Sunday, June 10, 2007

Deja Vu - C


On DVD (2006). Rated PG-13, 126 minutes.

With the increase in the quality and production value of TV in the past few years, especially the 'crime drama', many similar films are worse than their small-screen competitors. Deja Vu is a good example.

This crime drama/thriller/sci fi(?) movie features Denzel Washington as an ATF Agent, in his type-cast role as the extremely competent outsider cop with a complicated backstory (see Crimson Tide, Inside Man, Out of Time and Pelican Brief). Denzel is one of the few actors whose presence in a movie automatically gives it the benefit of the doubt for me. Director Tony Scott has a good history with Denzel (Crimson Tide), so this seemed like a safe bet.

The movie starts with a bomb exploding on a ferry in New Orleans, killing 563 people, and the semi-related murder of a pretty woman Denzel seems to connect to on the medical examiner's table. Denzel is assigned to work the case, and is brought into a secret group that is working with new technology. Unfortunately, the secret group included a super-secret time machine and a cramped Denzel being transported, Mike Teevee style (see below) style to the past to solve the murder. Very complicated and stupid time travel/see into the past plot point that they failed to mention in the trailer or movie jacket.

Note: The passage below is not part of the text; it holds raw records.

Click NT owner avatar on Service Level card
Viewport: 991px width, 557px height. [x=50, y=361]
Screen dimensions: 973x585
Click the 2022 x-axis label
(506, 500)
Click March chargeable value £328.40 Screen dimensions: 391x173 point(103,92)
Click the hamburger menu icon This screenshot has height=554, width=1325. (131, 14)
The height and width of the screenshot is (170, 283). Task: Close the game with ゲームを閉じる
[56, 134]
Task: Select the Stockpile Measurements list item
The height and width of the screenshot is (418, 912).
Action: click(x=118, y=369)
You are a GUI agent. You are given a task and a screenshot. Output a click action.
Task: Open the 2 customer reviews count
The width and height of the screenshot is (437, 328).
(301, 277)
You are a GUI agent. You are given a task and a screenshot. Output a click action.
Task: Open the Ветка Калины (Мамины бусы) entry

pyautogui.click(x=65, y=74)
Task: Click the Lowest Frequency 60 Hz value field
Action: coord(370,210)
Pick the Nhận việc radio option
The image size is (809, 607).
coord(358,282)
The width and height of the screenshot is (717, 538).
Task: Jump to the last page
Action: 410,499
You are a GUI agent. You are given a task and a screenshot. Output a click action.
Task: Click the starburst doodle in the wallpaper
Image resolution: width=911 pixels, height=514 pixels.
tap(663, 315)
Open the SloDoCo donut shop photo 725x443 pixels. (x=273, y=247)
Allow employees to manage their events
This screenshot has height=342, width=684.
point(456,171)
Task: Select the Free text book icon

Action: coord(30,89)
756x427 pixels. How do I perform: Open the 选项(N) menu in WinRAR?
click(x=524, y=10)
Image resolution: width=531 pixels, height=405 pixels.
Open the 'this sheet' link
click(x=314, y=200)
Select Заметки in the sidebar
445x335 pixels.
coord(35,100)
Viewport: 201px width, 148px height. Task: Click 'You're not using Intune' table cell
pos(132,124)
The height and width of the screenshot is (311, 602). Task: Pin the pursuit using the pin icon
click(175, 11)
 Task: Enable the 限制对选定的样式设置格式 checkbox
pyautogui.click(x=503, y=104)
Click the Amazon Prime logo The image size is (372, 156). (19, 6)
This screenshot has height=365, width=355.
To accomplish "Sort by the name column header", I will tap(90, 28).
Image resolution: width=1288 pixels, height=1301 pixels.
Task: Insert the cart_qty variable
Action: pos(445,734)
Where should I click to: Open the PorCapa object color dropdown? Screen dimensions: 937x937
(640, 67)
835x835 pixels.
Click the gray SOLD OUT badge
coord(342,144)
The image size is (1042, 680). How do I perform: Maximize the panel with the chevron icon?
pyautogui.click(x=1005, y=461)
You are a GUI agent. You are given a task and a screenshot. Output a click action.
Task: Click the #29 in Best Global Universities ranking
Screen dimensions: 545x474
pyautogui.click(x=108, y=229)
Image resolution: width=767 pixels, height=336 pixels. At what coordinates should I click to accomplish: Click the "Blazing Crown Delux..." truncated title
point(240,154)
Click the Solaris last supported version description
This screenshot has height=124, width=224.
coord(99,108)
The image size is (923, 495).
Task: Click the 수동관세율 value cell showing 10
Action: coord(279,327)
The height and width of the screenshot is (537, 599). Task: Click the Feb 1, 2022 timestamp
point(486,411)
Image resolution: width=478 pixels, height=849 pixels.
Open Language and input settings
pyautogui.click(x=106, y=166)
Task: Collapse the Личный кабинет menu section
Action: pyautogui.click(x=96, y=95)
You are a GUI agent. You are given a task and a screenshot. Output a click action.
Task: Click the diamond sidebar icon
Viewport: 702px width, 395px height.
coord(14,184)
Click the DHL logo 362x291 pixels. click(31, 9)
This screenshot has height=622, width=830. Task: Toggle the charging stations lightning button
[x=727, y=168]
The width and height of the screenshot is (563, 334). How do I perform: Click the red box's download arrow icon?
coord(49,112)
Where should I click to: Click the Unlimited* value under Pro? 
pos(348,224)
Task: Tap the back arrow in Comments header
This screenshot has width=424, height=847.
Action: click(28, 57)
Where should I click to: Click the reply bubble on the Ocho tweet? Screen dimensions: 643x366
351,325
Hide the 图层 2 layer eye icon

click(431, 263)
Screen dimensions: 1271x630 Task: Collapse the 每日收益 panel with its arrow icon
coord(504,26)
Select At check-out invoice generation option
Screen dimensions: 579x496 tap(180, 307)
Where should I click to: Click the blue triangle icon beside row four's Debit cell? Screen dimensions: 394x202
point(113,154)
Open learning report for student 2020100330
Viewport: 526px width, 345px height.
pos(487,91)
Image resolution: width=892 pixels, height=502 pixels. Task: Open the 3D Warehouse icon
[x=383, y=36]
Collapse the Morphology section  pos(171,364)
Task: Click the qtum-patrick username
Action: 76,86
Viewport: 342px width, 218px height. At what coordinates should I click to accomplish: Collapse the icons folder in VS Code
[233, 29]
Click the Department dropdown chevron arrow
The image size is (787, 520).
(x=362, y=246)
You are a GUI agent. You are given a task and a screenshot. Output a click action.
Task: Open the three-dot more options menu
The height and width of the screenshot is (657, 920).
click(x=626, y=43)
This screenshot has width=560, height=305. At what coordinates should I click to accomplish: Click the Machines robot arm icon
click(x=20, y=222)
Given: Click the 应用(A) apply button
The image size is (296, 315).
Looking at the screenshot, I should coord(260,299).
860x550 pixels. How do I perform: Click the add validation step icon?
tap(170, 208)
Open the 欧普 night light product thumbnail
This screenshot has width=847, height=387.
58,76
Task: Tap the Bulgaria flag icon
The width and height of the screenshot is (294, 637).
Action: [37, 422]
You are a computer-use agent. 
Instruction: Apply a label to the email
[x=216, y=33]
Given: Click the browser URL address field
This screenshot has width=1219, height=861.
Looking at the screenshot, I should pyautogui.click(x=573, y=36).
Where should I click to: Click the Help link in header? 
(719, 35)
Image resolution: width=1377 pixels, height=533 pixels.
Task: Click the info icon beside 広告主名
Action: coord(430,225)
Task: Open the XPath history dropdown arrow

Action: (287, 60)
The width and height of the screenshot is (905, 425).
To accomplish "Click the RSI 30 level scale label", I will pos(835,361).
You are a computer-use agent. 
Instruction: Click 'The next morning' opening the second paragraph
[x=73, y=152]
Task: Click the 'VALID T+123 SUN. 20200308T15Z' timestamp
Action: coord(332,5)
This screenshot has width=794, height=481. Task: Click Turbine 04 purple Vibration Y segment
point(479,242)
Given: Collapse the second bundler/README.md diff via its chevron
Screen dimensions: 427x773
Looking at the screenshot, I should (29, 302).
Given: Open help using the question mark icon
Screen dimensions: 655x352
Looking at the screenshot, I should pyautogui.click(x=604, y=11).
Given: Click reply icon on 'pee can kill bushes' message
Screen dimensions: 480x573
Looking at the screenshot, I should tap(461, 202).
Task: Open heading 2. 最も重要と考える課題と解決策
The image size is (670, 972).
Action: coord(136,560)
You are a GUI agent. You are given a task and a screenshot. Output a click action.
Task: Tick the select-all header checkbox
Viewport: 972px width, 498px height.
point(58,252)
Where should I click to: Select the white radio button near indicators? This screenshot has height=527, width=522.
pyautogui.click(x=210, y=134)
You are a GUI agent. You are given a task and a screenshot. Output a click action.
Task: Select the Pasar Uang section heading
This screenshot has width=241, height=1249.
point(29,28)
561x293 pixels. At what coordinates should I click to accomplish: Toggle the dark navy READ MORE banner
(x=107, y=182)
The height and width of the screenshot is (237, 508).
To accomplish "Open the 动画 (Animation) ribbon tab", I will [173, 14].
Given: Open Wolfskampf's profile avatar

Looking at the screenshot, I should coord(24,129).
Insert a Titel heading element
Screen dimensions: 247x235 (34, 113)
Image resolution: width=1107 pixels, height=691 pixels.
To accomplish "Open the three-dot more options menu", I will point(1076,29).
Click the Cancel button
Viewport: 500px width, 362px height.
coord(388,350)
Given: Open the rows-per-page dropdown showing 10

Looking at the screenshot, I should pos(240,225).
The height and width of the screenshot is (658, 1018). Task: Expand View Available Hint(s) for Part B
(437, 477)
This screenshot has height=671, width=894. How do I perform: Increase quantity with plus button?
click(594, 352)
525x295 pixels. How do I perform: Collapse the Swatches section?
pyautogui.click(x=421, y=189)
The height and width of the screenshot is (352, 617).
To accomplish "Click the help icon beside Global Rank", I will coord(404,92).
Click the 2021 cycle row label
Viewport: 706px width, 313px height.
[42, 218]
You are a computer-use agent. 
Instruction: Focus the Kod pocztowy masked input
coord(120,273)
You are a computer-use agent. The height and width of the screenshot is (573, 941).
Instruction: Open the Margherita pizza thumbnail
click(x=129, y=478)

I am not a plausibility wet blanket on movies; but I don't need Star Trek technology forced into a present day crime drama.


(On the left is Mike Teevee, after transport in Willy Wonka. On the right is Denzel, pre-transport, holding his knees.)

Denzel and the team of 'funny' secret techies (including a Serpico-looking Adam Goldberg and a fat Ice-Man) trace the murder and learn lessons about altering the past (hello, Doc Brown). Some of the action sequences were cool, and Denzel can always breathe life into even a tepid story. Jim Caviezel is decent as the wild 'patriot' behind the bombings.

Not worth your time. Any CSI Miami is better.

1 comment:

Doctor said...

Maybe the worst misnomer of a title in recent memory. The movie is slick, but ultimately just too ridiculous to completly enjoy.